• [THE RECORDS]:

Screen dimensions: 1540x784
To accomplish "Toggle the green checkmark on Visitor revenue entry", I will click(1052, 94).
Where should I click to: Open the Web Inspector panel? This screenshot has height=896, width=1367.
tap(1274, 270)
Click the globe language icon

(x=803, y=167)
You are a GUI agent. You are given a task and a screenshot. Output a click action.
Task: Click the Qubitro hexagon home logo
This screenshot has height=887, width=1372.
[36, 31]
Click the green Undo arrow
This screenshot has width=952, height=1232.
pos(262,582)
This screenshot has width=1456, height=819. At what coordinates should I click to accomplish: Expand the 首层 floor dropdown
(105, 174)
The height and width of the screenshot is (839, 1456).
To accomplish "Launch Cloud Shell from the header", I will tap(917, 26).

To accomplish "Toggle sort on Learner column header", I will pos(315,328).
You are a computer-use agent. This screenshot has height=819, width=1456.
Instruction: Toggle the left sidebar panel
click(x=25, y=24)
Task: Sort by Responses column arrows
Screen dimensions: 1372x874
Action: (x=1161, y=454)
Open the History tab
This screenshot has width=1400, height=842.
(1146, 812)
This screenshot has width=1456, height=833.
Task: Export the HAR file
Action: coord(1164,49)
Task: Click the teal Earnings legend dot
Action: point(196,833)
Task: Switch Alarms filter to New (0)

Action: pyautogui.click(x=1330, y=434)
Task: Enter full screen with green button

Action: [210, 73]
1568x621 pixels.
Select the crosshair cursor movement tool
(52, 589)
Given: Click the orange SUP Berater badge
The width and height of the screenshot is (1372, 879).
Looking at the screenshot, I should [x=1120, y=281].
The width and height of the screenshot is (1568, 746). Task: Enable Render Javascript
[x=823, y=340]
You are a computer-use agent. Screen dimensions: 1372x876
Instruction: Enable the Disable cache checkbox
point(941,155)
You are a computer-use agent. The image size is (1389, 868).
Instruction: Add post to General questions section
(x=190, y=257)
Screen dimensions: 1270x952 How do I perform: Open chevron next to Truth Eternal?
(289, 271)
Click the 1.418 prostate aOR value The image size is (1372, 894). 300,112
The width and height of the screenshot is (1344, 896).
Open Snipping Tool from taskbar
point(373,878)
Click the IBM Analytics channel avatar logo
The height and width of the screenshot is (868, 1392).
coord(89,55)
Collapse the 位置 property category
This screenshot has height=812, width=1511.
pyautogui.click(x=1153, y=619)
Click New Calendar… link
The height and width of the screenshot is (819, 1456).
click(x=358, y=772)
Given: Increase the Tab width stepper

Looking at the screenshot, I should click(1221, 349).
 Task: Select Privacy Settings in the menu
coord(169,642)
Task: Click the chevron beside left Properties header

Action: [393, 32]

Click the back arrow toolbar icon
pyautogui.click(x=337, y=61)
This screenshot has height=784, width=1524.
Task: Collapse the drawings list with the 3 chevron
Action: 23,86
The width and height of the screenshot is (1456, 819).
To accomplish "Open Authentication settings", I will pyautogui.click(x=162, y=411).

• [PROBLEM REQUIREMENTS]: In the entries above, some lines may contain the string "size"; report how many, without additional comment.

• [ANSWER FOR THIS EXERCISE]: 2